The story of a representative of this social group in Sri Lanka (we assume that the life we are hearing about is certainly the experience of many young people) moves us so much that we decide to meet Akitha on his free afternoon and continue our conversation.

After five hours, the light "came back" and around midnight we returned to our place. The rain continued.

In Galle, 16 km away from Hikkaduwa, where there is our accommodation,  we meet to visit the Portuguese Fort and further reflect on life. Mainly life in Sri Lanka.

Akitha's father suffers from advanced diabetes and circulatory failure. Living and taking care of the health of parents is the main goal of Akitha's functioning. With all his devotion, he sacrifices his salary and the accumulated four days off a month to spend this time with them. The village in the Singharaja district is about 100 km from Hikkaduwa, where he works. Reaching it, at an altitude of approximately 500 m above sea level. means an almost four-hour journey, changing buses several times going to Deniyaya zdj.., and then 10 km by very local transport and another kilometer off-road to the house, all the time uphill.

In a very simple household there is no bathroom, and the father's dream would be to have a TV and the mother's dream would be to have a refrigerator. Both things are impossible to achieve, not only because of the price, but also because of possible electricity bills, which are very high here.

The conversation about the parents and their dramatic situation, in which the diet consists of the proverbial bowl of rice with poor additions, and Akitha's emphasis on total devotion to his loved ones, was a bit prolonged, which made us doubt and suspect what our meeting was supposed to be about.

We have often heard about foreigners being tricked into giving various forms of help based on stories about illnesses in the family, etc.

Continuing my report, I must now say that nothing of the kind happened as a result of the meeting with Akitha. From today's perspective, I confirm that his intentions were pure and meaningless. He honestly shared with us his difficult life, because as he claimed, he had never met anyone who would listen to him so attentively.

The near future was to confirm much of what we had heard, and Akitha's life soon brought further difficulties and dramas, which resulted in, among others, my current stay in Sri Lanka.

Of course, I had to ask how Akitha imagined his future and how he would like to change the conditions he is in now, mainly concerned not to lose the job he has.

I was informed that the region where his family lives (priceless, protected rainforests) is very attractive to tourists for six months of the year. Some village residents, who invested in the construction of one or more bungalows on their own plots a few years ago, created the so-called "homestay", i.e. accommodation with family.

According to Akitha, they all quickly paid off their bank debts and, by local standards, became wealthy while treating those in poverty with contempt.

The natural question was the price of such an investment.
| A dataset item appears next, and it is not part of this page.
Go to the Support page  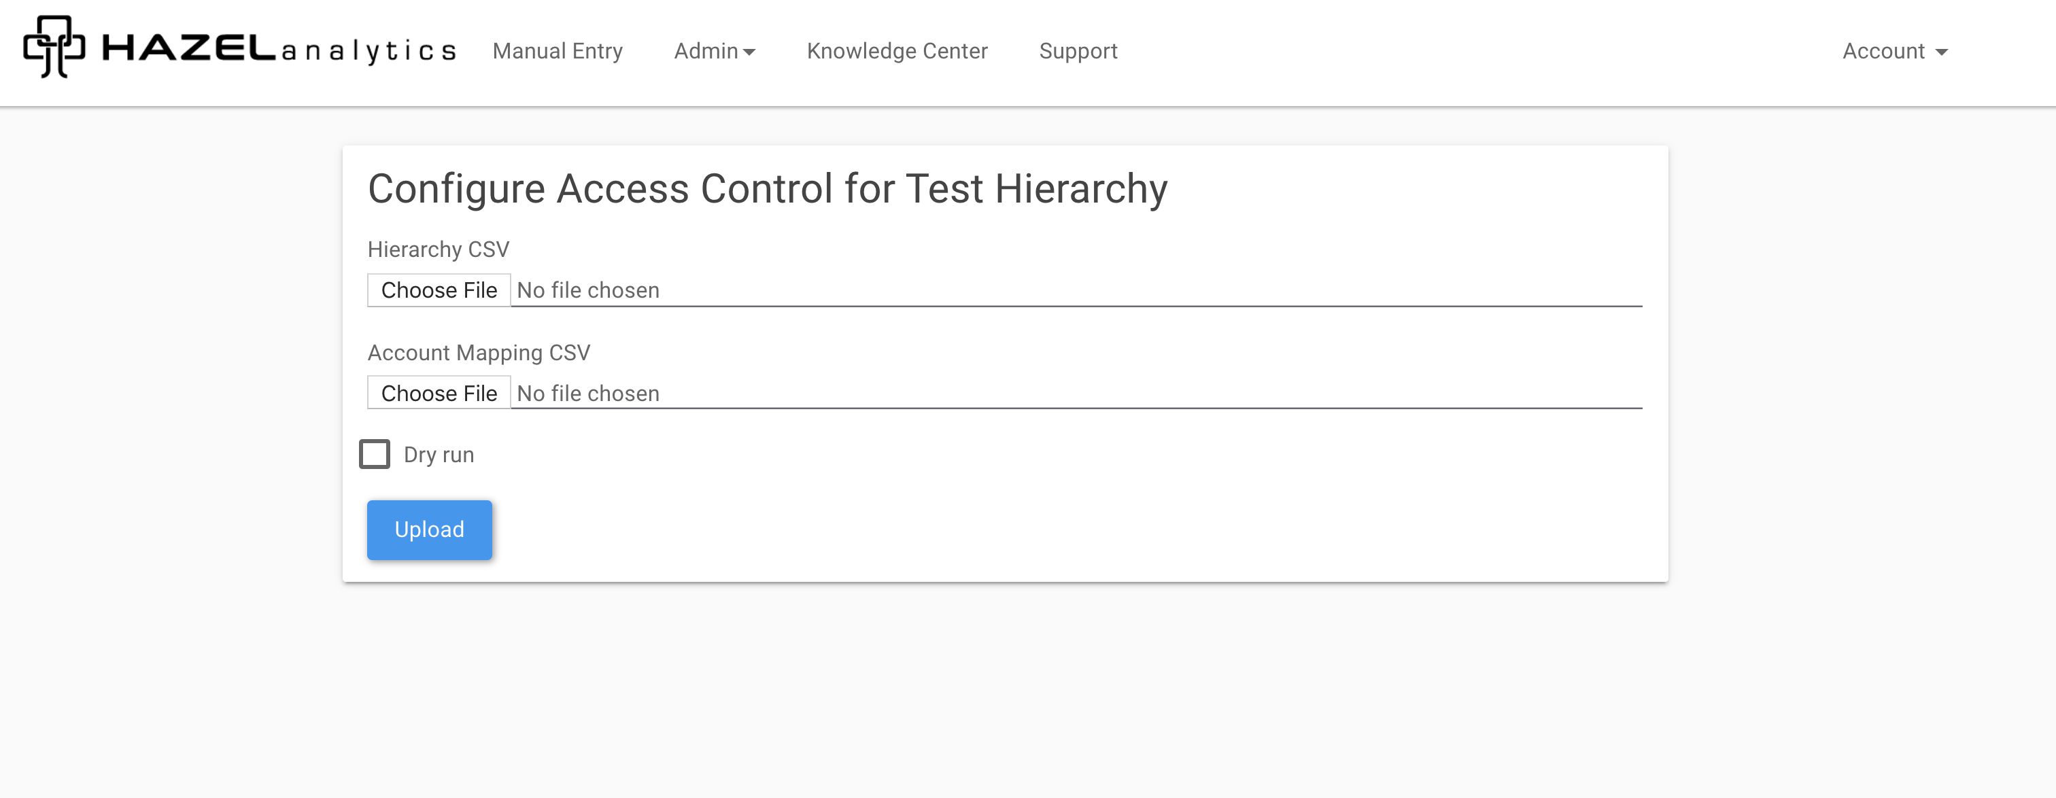(1077, 51)
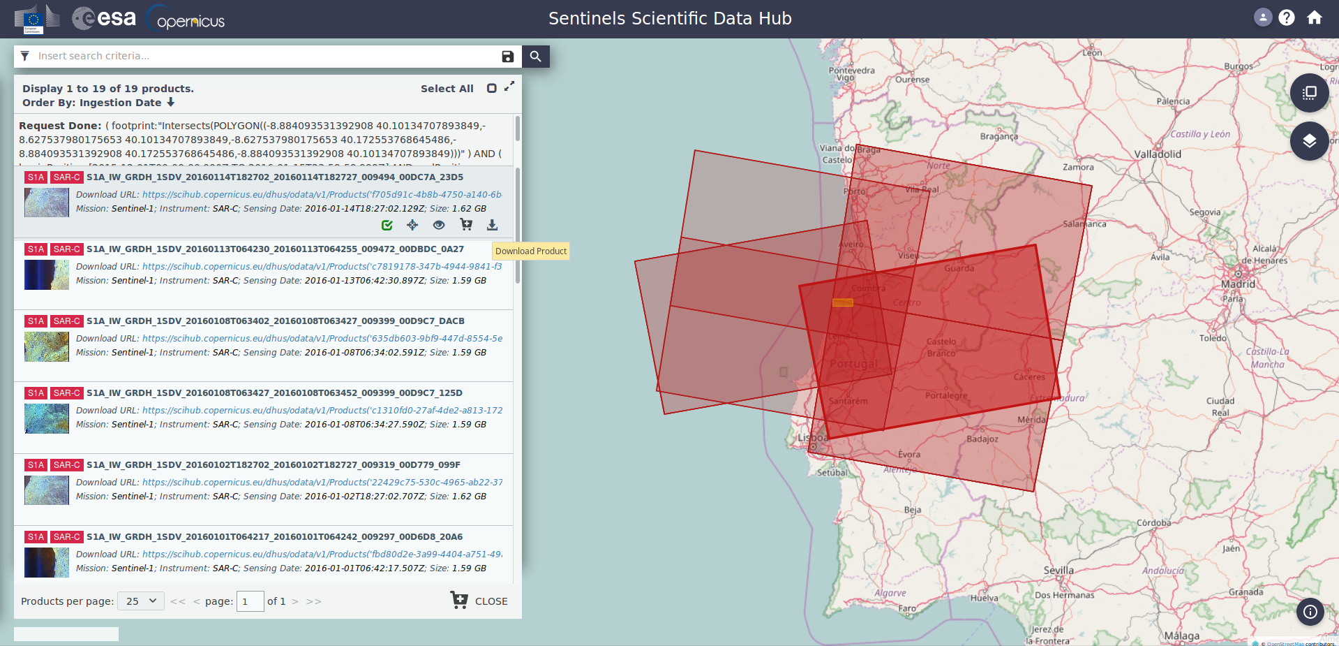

One house - a bungalow can be built in three months for 1,000,000 Sri Lankan rupees, which is equal to 13,000 Polish zlotys, little over 3000 US dollars.

The bank grants a loan to owners of their own plots of land (this is the legal status of Akitha's parents' land), demanding a 150% refund within a relatively short period of time. Murderous capitalism, right?

Tourists pay 40-50 US dollars in this area per night.

In the case of Akitha's, the difficulty lies in the possible lack of income during the construction period, before the investment generates income...

So the dream of building a bungalow (first one) is pushed into the unknown future.

The amount of PLN 13,000 got etched in my memory.

In the following days, Akitha worked according to his routine, and we went on a tour of the island for over a week.

Anyone who has not traveled outside the European Union has not experienced the incredible feeling of gratitude for the development of technology in which, thanks to the Whatsapp application, you can talk to the whole world for free! All you need is an internet connection.

Telephone and internet networks work perfectly throughout the island, so we were in constant contact with everyone at any time.